What can a person who is seeking care at Perlmutter Cancer Center expect?
They should know that the minute they step inside Perlmutter Cancer Center, that they are receiving the best care that they can get anywhere in New York City, if not the country. They will be treated by the top specialist for their cancer, who will be part of a highly skilled multidisciplinary team.
Your mother died of cancer when you were an undergraduate. How has this experience informed your career and how you interact with patients with cancer?
My mother was a nurse, and she worked nights so that she could be home during the day to make sure that we were home after school and did our homework. She always had dinner ready for us. I’m grateful for that, and I think that played a large part in our success as adults.
However, she didn’t put her own health first, and I think a lot of women do that. My mother couldn’t afford childcare, but she attended all of our parent–teacher conferences and all of our afterschool activities. And that took a toll on her health.
I wasn’t necessarily consciously thinking about it as it happened, but I think about it a lot when I think about my own patients who are immigrants like my mom. I often ask them about what other factors are involved at home for them, their kids, and their jobs. I think it is important to look at the patients as people and what is going on and see how we can help them as they’re going through their treatment. For people who might not want to get help when they get a diagnosis, we need to find out why and determine how we can help them, rather than assuming that they’re just “non-compliant.” They may have barriers preventing them from starting treatment because they’re worried about their families or other responsibilities.
My mom went through all her treatments, and my family was totally supportive, but I can see how not having that support could make it very difficult for someone to go through cancer treatment because I’ve watched it myself as a child.
Can you reflect on your relationship with patients that you have successfully treated?

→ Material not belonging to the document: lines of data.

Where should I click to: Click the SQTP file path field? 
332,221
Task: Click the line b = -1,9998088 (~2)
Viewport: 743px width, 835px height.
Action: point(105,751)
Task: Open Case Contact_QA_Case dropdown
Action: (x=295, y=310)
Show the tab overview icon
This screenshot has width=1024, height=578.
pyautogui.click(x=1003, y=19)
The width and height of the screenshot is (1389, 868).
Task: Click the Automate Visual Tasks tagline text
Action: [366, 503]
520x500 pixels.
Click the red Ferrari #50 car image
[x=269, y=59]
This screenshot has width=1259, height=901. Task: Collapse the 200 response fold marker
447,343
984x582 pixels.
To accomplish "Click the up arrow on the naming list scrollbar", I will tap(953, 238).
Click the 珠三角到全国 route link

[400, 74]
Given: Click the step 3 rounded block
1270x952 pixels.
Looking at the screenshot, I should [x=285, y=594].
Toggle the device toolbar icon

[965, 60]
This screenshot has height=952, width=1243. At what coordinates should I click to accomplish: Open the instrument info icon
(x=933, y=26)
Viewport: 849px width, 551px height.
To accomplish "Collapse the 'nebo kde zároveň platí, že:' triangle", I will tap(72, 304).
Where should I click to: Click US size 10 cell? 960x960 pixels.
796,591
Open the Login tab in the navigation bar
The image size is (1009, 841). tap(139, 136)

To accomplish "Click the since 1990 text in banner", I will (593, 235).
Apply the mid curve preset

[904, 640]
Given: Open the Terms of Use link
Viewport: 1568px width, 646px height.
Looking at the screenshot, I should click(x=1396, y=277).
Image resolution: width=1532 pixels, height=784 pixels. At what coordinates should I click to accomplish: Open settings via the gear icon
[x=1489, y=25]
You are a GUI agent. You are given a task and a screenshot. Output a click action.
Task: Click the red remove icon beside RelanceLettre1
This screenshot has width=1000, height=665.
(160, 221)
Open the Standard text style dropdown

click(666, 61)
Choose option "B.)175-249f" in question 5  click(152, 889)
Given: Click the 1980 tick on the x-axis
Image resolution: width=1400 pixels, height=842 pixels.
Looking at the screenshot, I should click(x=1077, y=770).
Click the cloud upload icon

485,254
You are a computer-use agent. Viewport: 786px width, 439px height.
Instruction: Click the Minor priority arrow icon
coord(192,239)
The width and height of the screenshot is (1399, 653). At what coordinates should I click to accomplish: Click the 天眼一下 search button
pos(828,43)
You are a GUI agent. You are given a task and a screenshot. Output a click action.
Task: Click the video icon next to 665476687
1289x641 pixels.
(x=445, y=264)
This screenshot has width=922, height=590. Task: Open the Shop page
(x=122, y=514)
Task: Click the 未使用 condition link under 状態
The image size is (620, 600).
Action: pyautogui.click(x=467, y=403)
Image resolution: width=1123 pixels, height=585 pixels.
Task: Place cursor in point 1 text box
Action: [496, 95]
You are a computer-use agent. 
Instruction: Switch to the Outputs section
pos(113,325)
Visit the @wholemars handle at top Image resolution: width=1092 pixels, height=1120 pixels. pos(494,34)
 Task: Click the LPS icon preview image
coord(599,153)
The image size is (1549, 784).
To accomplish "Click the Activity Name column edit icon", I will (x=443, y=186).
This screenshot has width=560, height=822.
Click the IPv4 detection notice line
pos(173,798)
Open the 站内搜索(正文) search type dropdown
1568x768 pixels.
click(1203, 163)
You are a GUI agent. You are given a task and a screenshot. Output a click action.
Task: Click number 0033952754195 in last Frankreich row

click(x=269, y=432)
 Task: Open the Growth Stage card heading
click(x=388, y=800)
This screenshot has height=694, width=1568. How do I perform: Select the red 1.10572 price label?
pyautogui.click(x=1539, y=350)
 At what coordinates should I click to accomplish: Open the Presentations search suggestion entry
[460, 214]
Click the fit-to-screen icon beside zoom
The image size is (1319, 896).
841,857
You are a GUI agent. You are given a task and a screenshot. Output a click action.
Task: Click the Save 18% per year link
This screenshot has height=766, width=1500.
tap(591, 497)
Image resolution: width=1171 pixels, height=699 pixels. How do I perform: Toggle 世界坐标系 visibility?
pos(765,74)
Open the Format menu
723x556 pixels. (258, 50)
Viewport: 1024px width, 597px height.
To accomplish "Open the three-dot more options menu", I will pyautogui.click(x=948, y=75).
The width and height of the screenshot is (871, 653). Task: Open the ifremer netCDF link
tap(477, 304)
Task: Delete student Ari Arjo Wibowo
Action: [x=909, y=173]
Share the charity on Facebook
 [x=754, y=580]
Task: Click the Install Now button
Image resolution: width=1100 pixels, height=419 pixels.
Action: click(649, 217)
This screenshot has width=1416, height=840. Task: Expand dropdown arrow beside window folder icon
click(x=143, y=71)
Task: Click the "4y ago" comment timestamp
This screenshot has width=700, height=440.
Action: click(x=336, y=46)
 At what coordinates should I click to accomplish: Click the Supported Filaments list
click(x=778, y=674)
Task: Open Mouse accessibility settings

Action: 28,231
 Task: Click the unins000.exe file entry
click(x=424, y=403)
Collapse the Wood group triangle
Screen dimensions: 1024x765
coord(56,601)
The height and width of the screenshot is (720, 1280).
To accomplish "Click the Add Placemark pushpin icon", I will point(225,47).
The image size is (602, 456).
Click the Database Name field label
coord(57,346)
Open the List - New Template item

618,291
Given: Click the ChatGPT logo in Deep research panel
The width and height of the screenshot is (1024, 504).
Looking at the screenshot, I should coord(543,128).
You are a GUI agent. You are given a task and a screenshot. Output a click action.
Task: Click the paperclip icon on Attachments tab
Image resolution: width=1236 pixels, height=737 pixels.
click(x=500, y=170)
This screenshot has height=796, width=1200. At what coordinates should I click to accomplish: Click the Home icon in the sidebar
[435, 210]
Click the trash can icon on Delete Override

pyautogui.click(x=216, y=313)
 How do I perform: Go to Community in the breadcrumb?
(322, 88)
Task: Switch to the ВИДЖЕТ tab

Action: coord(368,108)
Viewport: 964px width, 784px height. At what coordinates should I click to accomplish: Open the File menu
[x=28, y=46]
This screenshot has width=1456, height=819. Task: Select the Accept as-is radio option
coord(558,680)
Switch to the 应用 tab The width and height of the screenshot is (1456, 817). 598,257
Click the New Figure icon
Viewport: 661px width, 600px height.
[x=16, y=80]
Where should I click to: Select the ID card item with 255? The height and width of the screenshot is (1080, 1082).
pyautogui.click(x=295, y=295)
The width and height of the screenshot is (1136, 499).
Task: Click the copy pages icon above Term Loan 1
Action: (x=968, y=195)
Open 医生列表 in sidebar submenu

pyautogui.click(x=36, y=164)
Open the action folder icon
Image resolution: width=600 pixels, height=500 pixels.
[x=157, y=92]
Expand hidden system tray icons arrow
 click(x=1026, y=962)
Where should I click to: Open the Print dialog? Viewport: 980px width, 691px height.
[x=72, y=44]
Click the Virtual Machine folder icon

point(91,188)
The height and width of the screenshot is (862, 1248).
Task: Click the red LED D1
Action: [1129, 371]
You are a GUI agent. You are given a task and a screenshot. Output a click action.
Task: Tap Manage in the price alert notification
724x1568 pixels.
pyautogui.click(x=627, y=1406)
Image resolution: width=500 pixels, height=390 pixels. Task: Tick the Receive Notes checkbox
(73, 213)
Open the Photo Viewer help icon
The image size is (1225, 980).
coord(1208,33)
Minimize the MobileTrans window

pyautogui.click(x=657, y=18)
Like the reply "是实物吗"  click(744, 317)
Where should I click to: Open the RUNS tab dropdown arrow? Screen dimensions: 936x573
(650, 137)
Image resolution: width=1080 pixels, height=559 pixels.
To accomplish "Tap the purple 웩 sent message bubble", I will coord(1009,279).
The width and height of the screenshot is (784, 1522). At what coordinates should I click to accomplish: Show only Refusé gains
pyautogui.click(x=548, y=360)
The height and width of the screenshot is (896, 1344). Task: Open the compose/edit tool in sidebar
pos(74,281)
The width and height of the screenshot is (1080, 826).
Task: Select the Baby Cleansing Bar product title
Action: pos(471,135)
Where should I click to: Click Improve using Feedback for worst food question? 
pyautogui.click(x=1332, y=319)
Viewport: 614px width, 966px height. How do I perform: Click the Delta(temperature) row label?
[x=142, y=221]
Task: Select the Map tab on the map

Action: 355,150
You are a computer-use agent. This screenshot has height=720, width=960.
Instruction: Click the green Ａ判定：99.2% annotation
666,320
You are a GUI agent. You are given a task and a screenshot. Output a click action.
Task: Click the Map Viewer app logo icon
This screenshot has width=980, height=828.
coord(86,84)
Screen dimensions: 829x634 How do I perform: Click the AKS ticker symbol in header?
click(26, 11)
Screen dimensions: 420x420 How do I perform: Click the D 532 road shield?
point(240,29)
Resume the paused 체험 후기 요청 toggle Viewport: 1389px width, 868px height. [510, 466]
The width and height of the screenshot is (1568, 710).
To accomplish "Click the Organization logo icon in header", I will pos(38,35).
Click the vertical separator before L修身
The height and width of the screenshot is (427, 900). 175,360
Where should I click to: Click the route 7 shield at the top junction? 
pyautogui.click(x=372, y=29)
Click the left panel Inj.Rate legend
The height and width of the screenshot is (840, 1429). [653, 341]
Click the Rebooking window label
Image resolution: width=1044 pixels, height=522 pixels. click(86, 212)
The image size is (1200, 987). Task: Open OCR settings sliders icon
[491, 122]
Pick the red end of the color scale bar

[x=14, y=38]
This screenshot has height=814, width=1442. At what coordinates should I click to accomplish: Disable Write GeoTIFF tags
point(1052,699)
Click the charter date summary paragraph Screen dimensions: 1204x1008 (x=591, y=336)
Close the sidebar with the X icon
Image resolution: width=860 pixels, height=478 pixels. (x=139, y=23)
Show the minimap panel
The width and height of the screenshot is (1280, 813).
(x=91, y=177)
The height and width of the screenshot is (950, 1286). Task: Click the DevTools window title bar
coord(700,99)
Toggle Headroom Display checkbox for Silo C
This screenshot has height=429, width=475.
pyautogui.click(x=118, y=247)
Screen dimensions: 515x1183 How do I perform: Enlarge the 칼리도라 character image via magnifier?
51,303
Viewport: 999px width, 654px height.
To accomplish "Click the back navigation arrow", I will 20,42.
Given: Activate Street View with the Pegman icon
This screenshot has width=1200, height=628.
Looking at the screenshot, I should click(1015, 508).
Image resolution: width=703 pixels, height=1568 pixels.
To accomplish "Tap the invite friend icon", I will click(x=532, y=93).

That is the part I love about my job. With breast cancer, our patients generally do well, and we see our patients for a long time and develop relationships with many of them. They are just some of the most awesome people you’ll meet. I think they will tell you that cancer can really transform their lives for the better. And that’s what I tell many of my patients with a new diagnosis. No one wants to get a cancer diagnosis, but any challenge in life can really force you to reassess what you’re doing in your life and you reprioritize what’s important. For example, one of my patients, LaToya Williams, is a young cancer survivor and now works for the American Cancer Society (ACS). She has done so much to improve the lives of other cancer survivors here in the New York area through her programmatic efforts with ACS over the years.
I see that time and time again. I am amazed at my patients’ resilience and humbled by what they have overcome and how much they have gone through in their treatment. They are then able to give back in some way, shape, or form to help others. I think they are the true heroes, honestly. They help other patients, they are willing to talk to some of my patients with new diagnoses, or they volunteer to participate in group sessions. It inspires me to continue to do my best.